▶ Data for this task:

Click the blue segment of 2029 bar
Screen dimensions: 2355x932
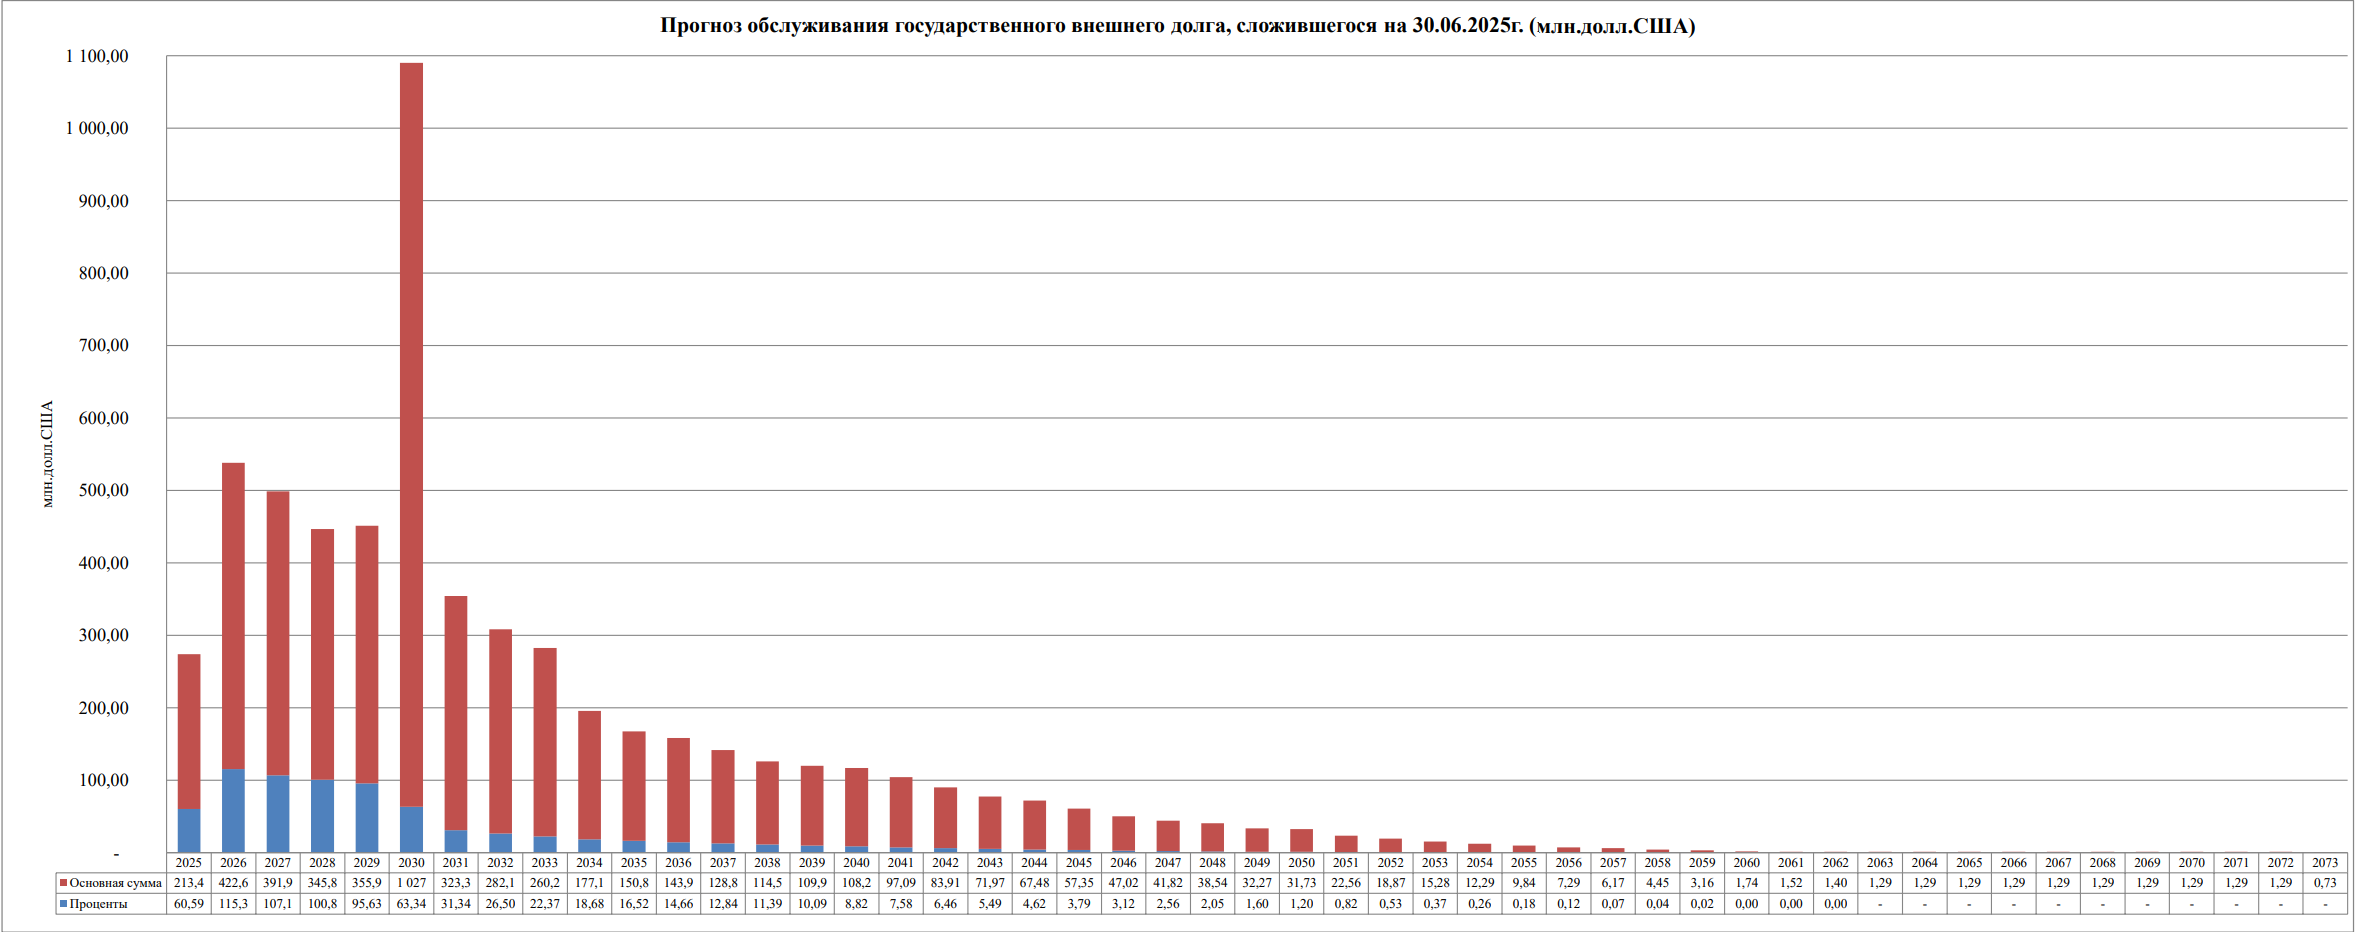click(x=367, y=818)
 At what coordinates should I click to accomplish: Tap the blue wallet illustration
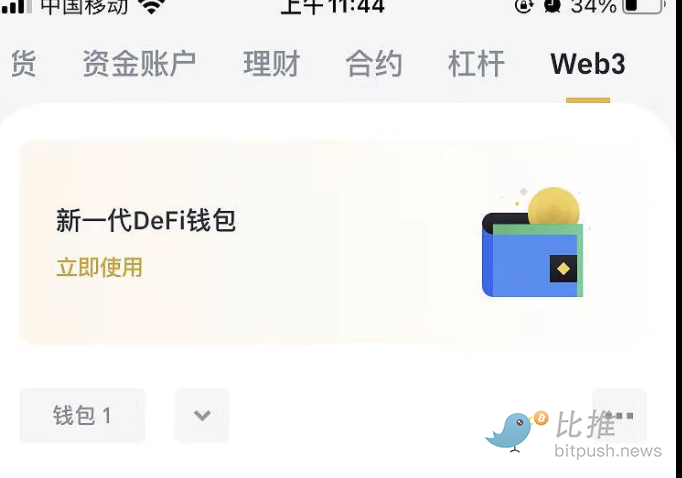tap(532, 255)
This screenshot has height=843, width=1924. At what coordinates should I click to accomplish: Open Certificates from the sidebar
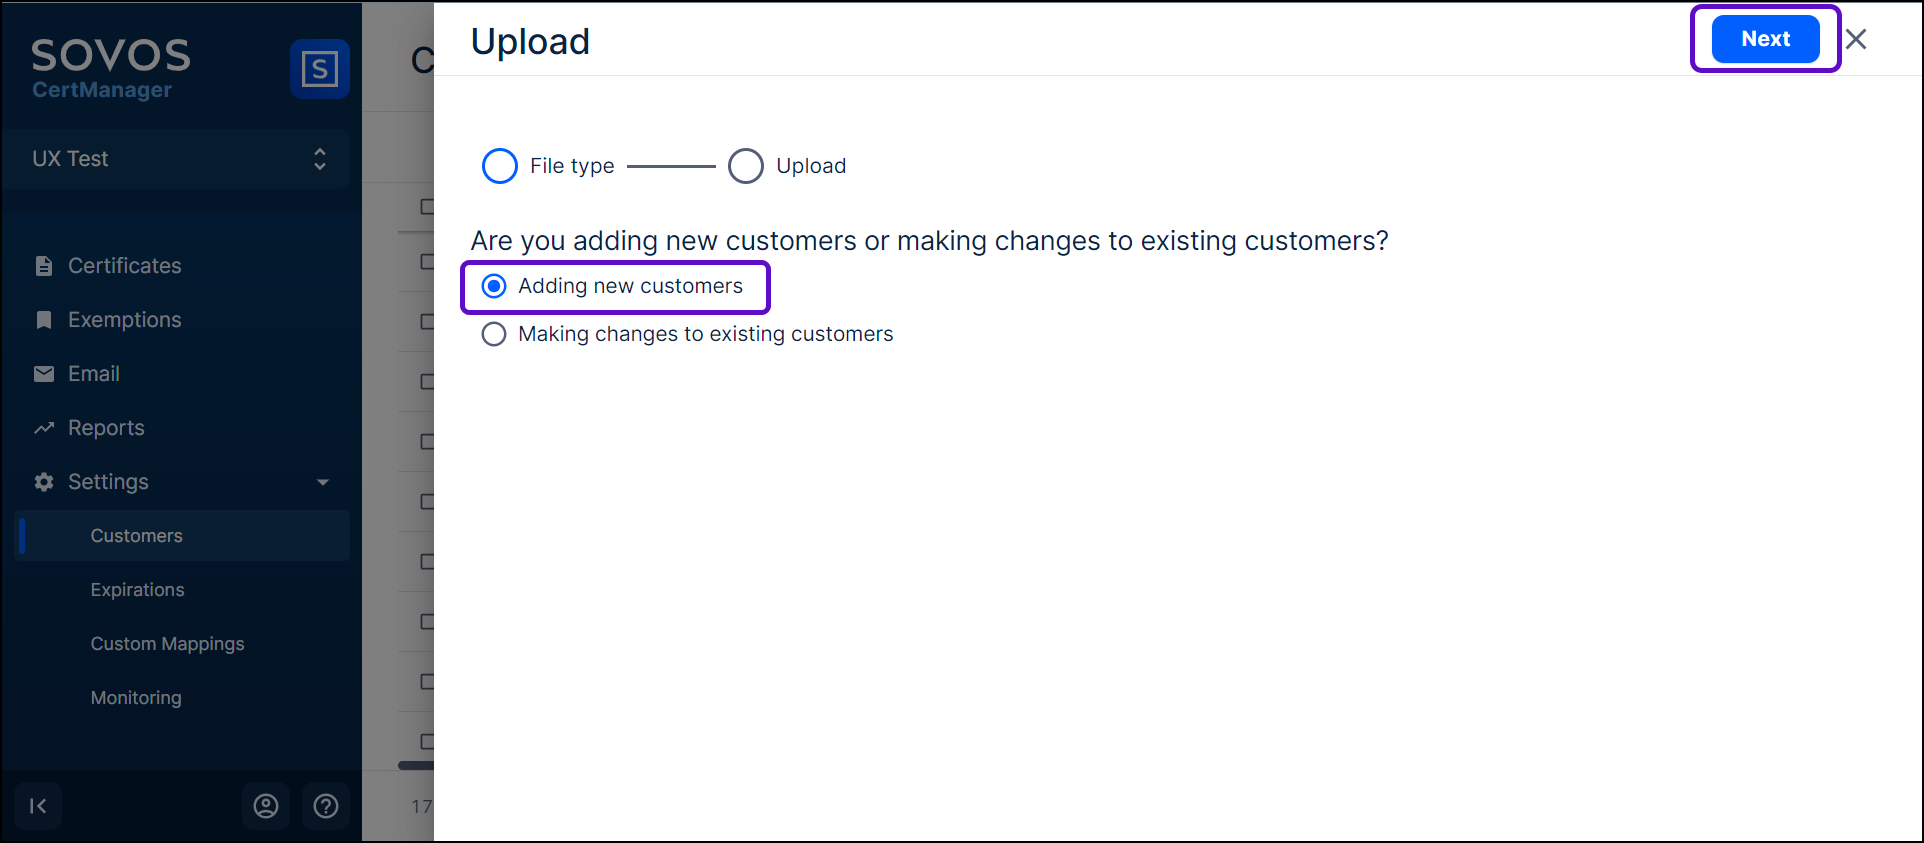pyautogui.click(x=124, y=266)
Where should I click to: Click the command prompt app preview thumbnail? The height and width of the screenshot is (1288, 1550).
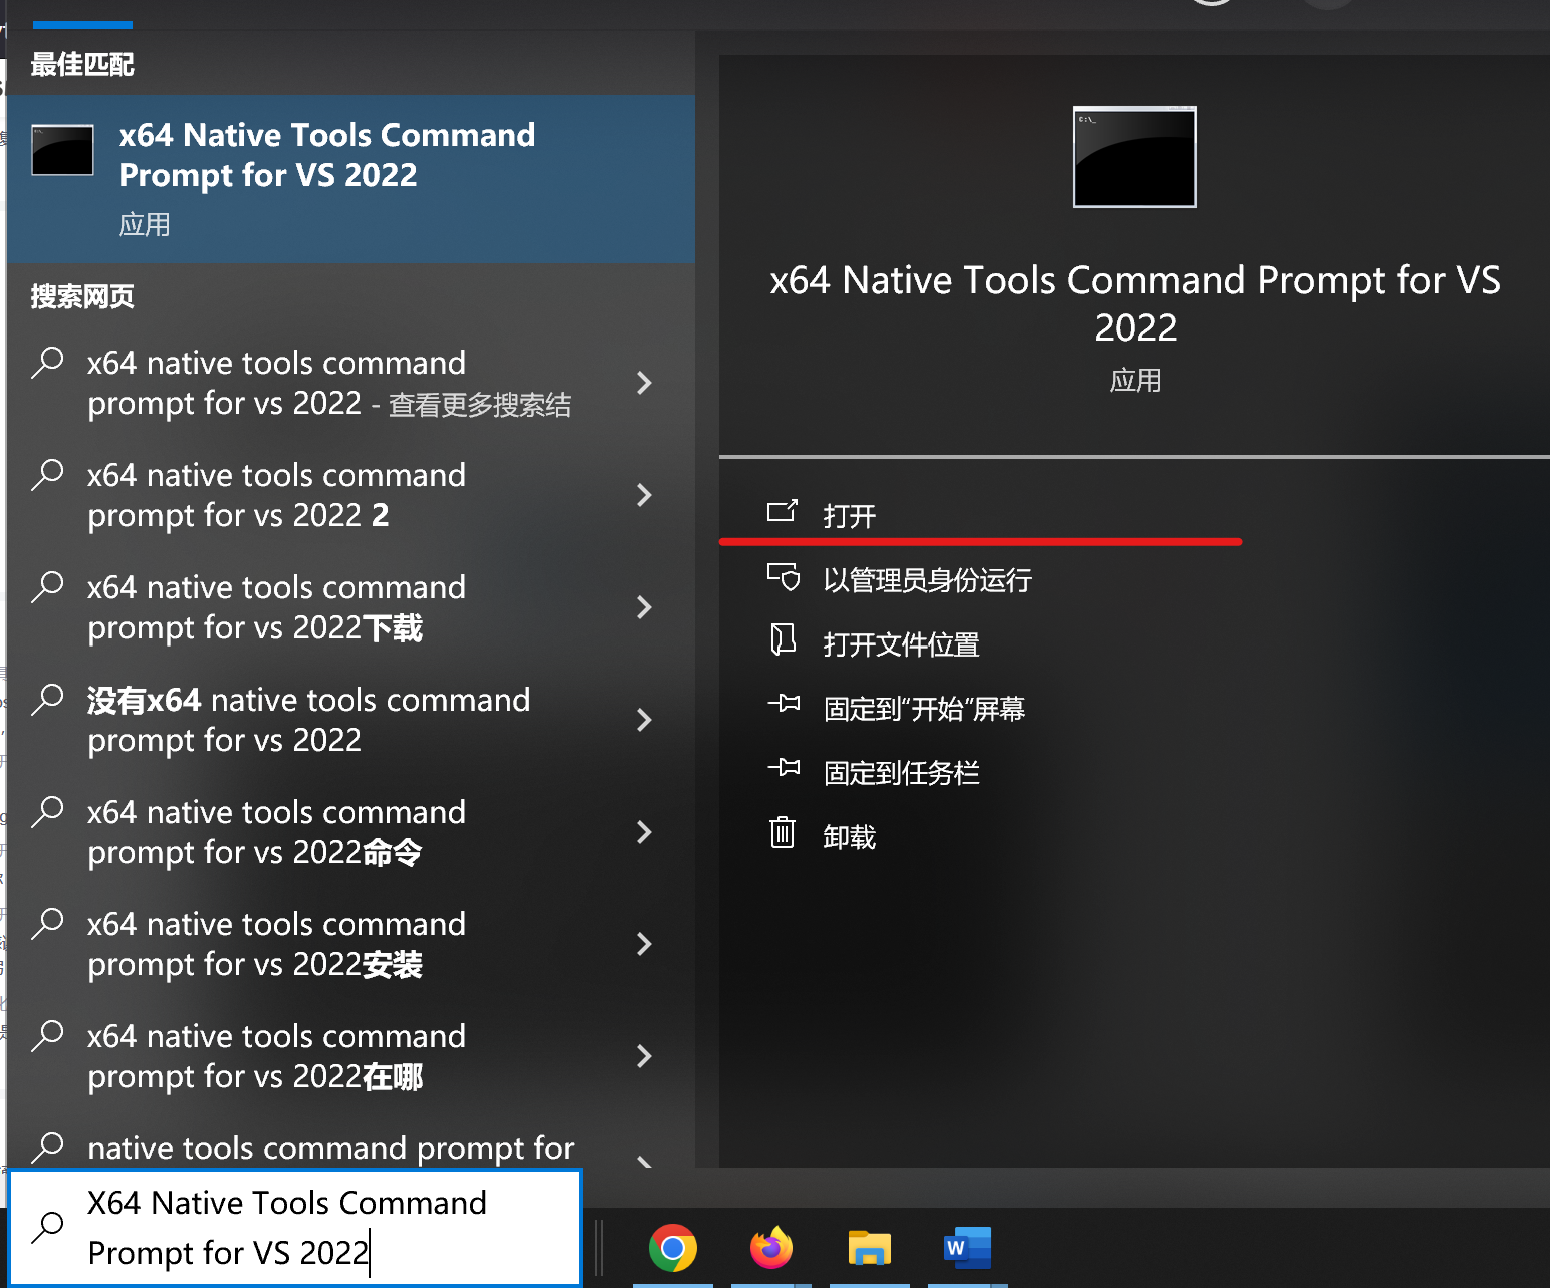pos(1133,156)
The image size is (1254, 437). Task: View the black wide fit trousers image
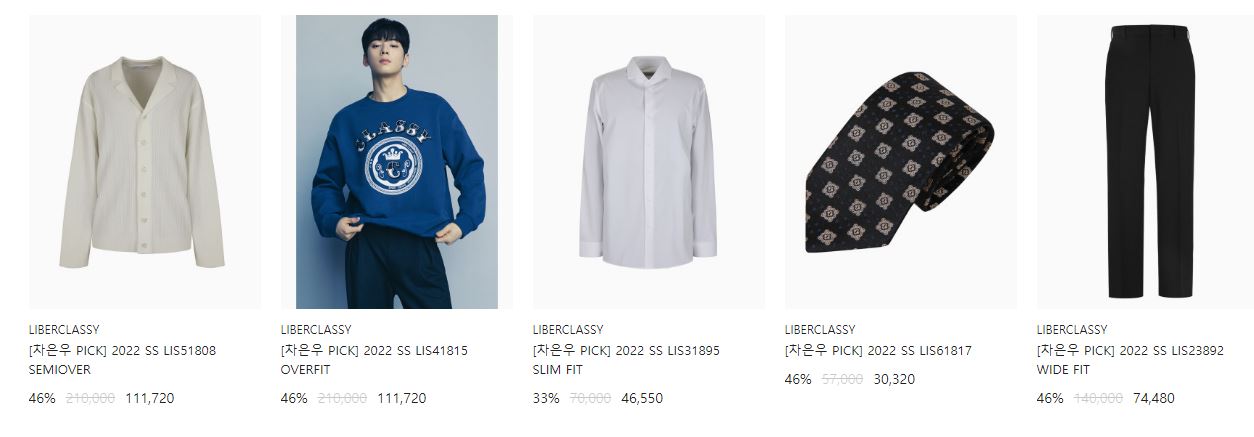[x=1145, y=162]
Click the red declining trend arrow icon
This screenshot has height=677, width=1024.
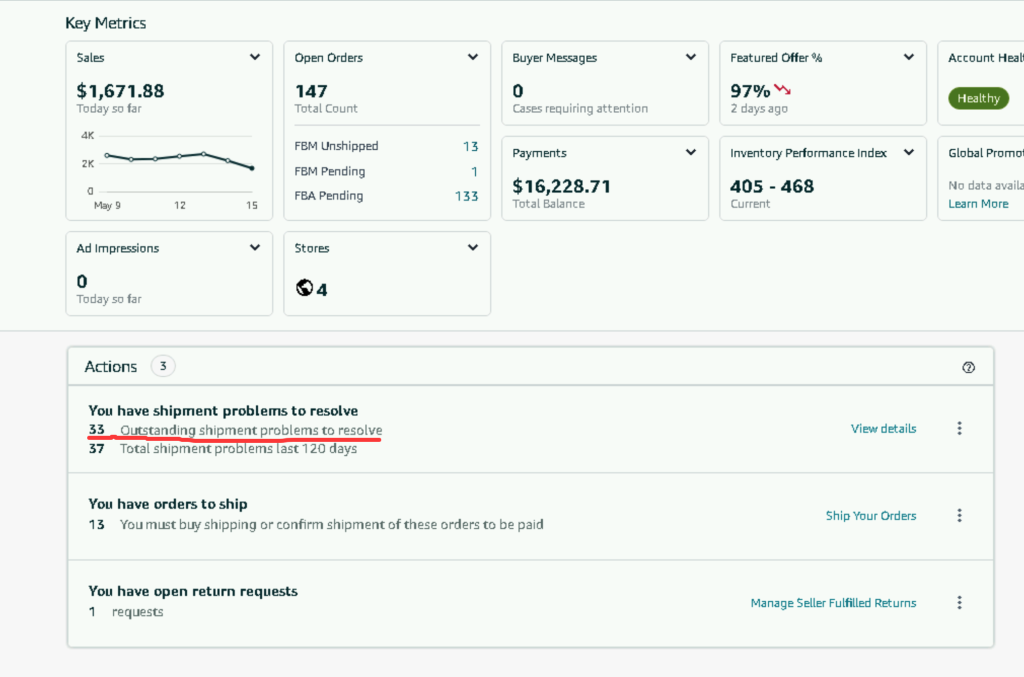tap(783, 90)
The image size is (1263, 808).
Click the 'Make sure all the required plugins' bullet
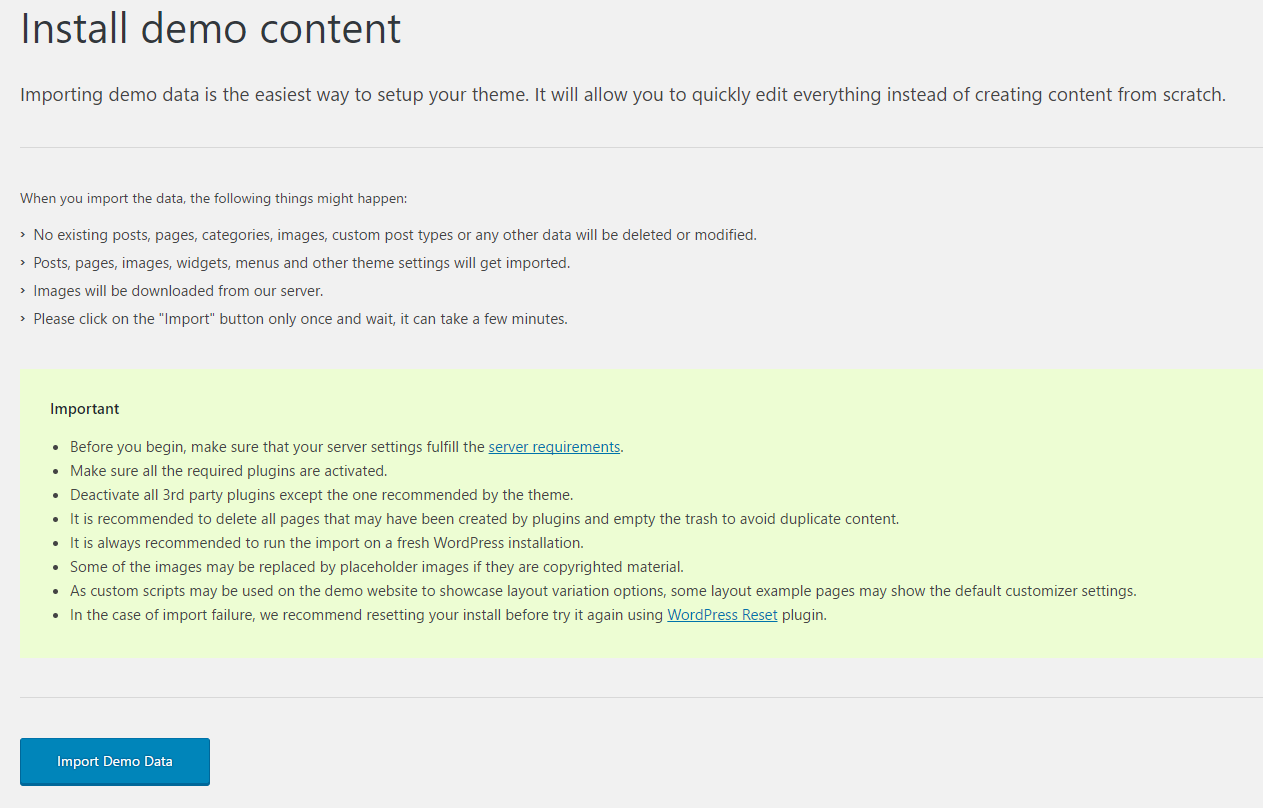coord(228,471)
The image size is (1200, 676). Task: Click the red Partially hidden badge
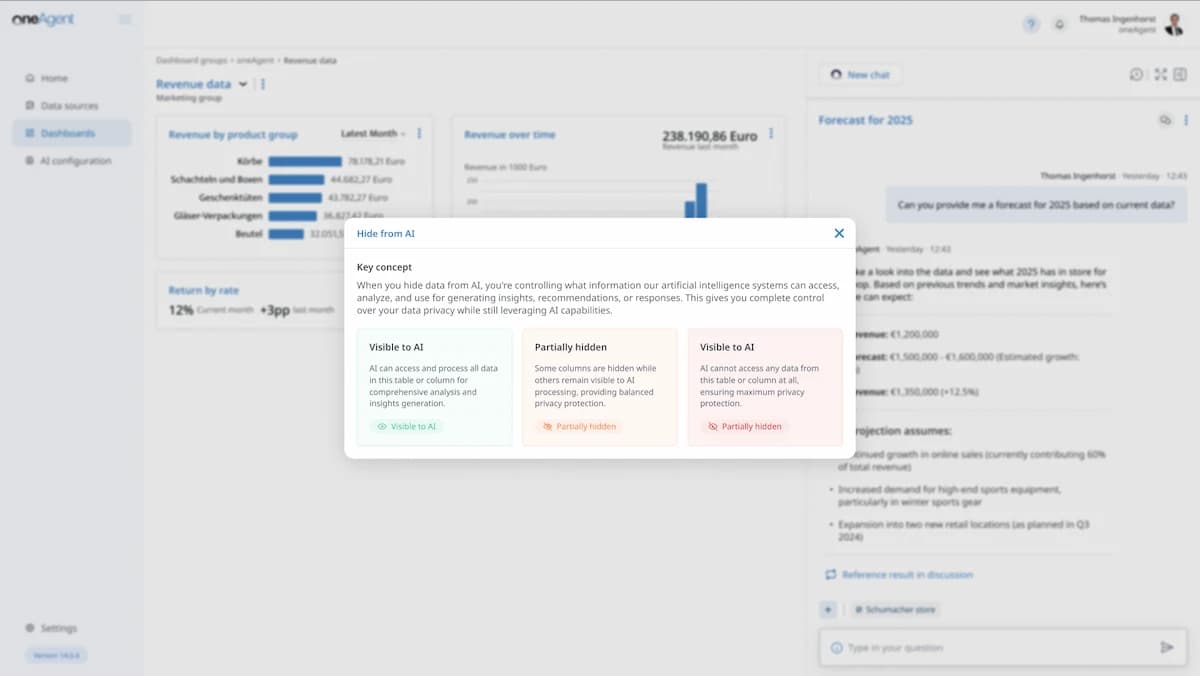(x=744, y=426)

▶ Aim of the task: Copy the records exactly. Skip the pictures.

▶ Task output:
Click the blue segment of 2029 bar
Screen dimensions: 2355x932
click(x=367, y=818)
 At what coordinates should I click to accomplish: Tap the blue wallet illustration
tap(532, 255)
This screenshot has height=843, width=1924. At what coordinates should I click to accomplish: Open Certificates from the sidebar
pyautogui.click(x=124, y=266)
Where should I click to: Click the command prompt app preview thumbnail? The height and width of the screenshot is (1288, 1550).
pos(1133,156)
The image size is (1254, 437). Task: View the black wide fit trousers image
[x=1145, y=162]
Click the red declining trend arrow icon
This screenshot has height=677, width=1024.
tap(783, 90)
The image size is (1263, 808).
Click the 'Make sure all the required plugins' bullet
coord(228,471)
The image size is (1200, 676). Task: Click the red Partially hidden badge
(x=744, y=426)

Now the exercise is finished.